Dans le domaine de la littérature, malgré toutes les déclarations de l’Etat partie, Il est à signaler que la majorité des ouvrages en tamazight sont édités par la seule volonté des auteurs qui éditent à leur compte (auto-édition). Et les ouvrages qui ont bénéficié de subventions de l’Etat représentent un pourcentage insignifiant des titres qui existent sur le marché.

Concernant l’alphabétisation, nous tenons à préciser que l’alphabétisation des Imazighophones se fait en langue rabe alors qu’elle est censée se faire en langue amazighe.

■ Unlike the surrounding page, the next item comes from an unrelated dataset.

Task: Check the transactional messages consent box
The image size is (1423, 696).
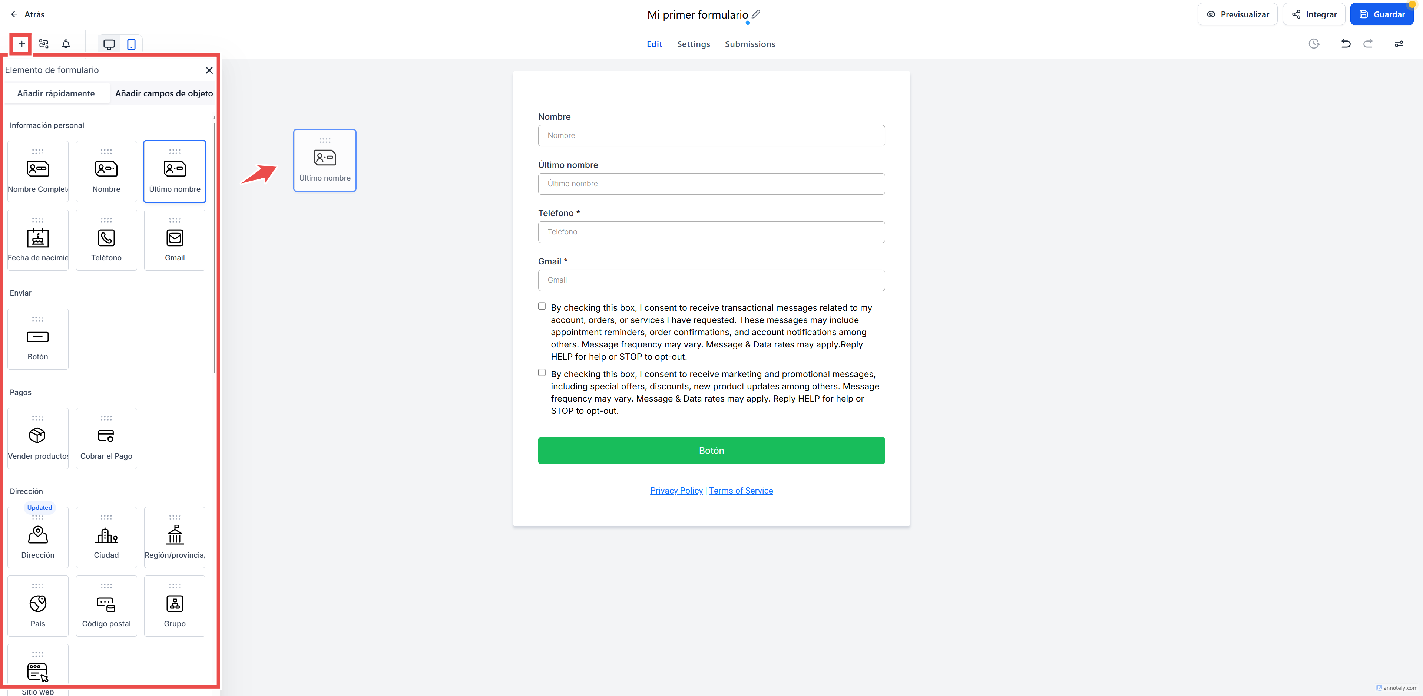Action: [542, 306]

Ainsi, l’alphabétisation est utilisée par l’Etat partie pour mieux mettre en œuvre sa politique d’arabisation des Imazighen.

Concernant l’enseignement de la langue amazighe, il faut dire que l’aspect facultatif et marginal de l’enseignement de cette langue ne peut contribuer à « promouvoir la dimension amazighe dans tous ses éléments constitutifs (langue, culture, profondeur historique et anthropologique) dans le cursus éducatif » comme l’affirme l’Etat partie dans ses réponses ((E/C.12/DZA/Q/4/Add.1 - § 186) aux questions du Comité (E/C.12/DZA/Q/4).

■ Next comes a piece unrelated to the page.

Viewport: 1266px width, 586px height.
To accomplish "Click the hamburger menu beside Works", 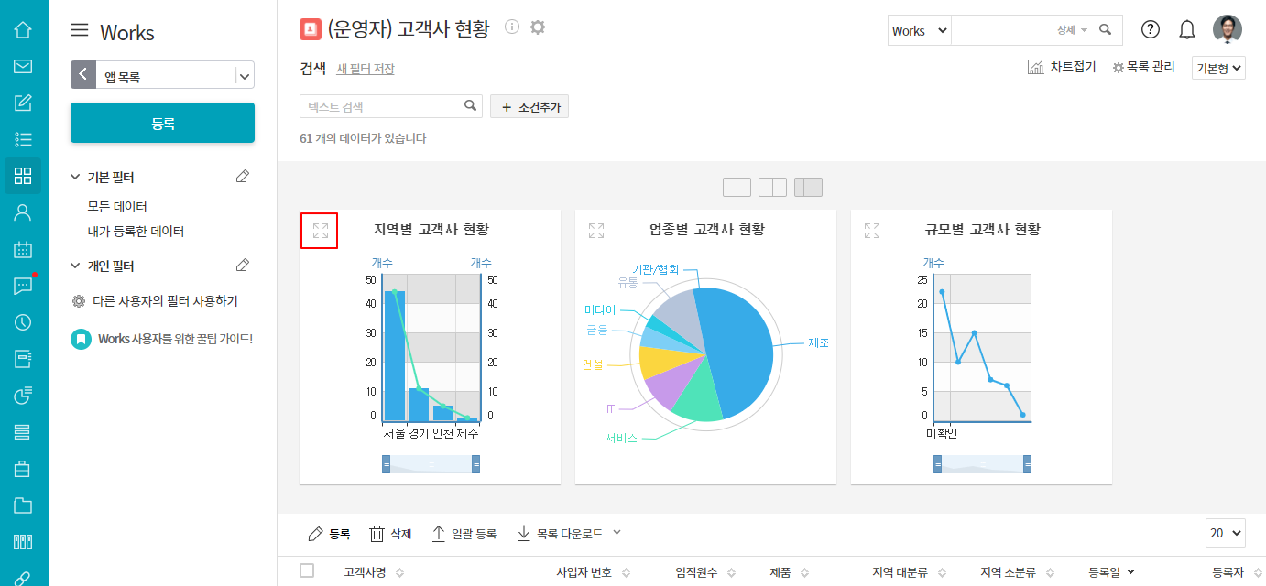I will [x=80, y=31].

En effet, même en Kabylie, où la demande est massive, l’on assiste a des situations invraisemblables à propos de la façon dont la langue amazighe est enseignée. A titre d’exemple, un élève qui reçoit des cours de tamazight en première année peut ne pas en recevoir en 2ème année, puis probablement il en reçoit en 3ème où en 4ème année. Tous les établissements ne disposent pas de postes budgétaires pour la langue amazighe, ce qui ne leur permet pas de recruter des enseignants. Malgré les demandes, les élèves sont ainsi privés de cours faute de postes budgétaires. Lorsque l’enseignant est affecté dans un établissement, les cours sont très souvent, d’une part dispensés en même temps à des classes de niveaux différents, et d’autre part programmés en fin de journée ce qui démotive les élèves.

Si on se base sur les chiffres de l’Etat partie, on se rend compte que seulement 2,15 % des élèves scolarises en Algérie bénéficient de l’enseignement de la langue amazighe, qui est, rappelons-le, langue nationale algérienne.

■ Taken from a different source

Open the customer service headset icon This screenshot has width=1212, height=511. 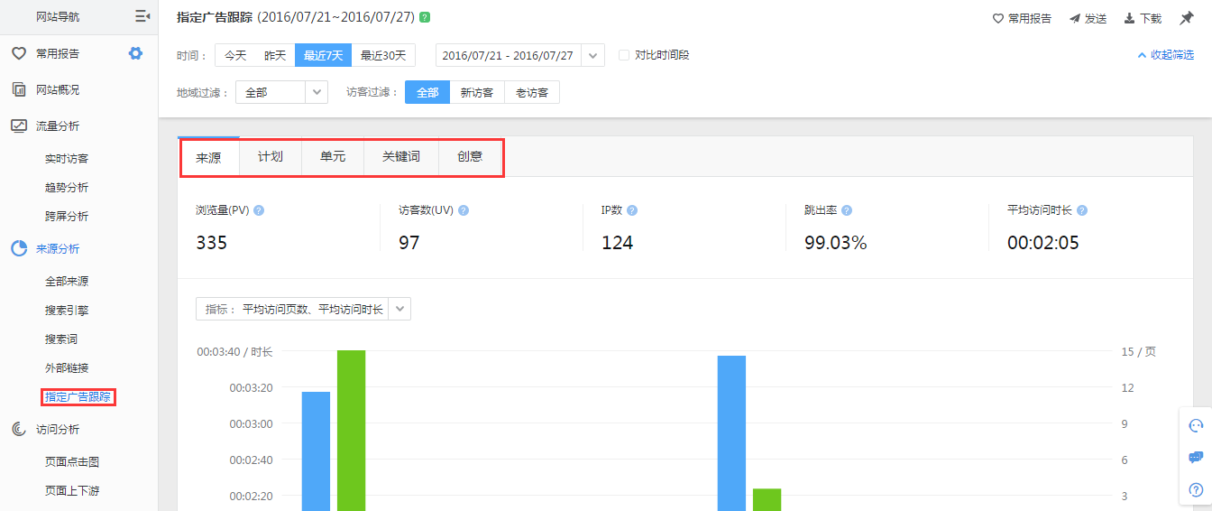tap(1196, 426)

Les statistiques montrent que plus de 96 % des élèves qui bénéficient de l’enseignement de la langue amazighe se situent seulement dans deux régions, la Kabylie et les Aurès avec une nette supériorité de la Kabylie avec près de 88 %. A signaler que la situation "favorable" de l’enseignement de tamazight en Kabylie est le résultat de rapports de forces et de luttes sociales violentes (événements d’avril 1980, grève du cartable qui a duré une année scolaire entière en 1994-1995, le Printemps noir de 2001, etc.). mais malgré cela, même en Kabylie les besoins et la demande sont loin d’être satisfaits.

Avec ces chiffres, il est très difficile de suivre l’Etat partie lorsqu’il parle de reconnaissance de la langue amazighe ou d’efforts déployés pour sa promotion et son développement.

Nous voulons comme autre preuve le fait que, selon toujours les chiffres et informations avancés par l’Etat partie, au sein même de la capitale, Alger, où la présence amzighophone est, par ailleurs, très forte (plus de 50 % de la population algéroise), il n’y a que trois enseignants pour trois établissements (deux de cycle moyen et un de cycle secondaire) qui accueillent un total de 63 élèves. Sachant qu’aucune classe de cycle primaire n’y est ouverte. Les chiffres et les informations de l’Etat partie parlent d’eux-mêmes.

Plus fondamentalement, il convient de relever le caractère marginal de la reconnaissance de tamazight, qui exclut la reconnaissance des droits linguistiques des populations concernées, notamment celui de recevoir une éducation complète dans sa langue (on leur impose notamment un enseignement quasi-exclusivement en langue arabe).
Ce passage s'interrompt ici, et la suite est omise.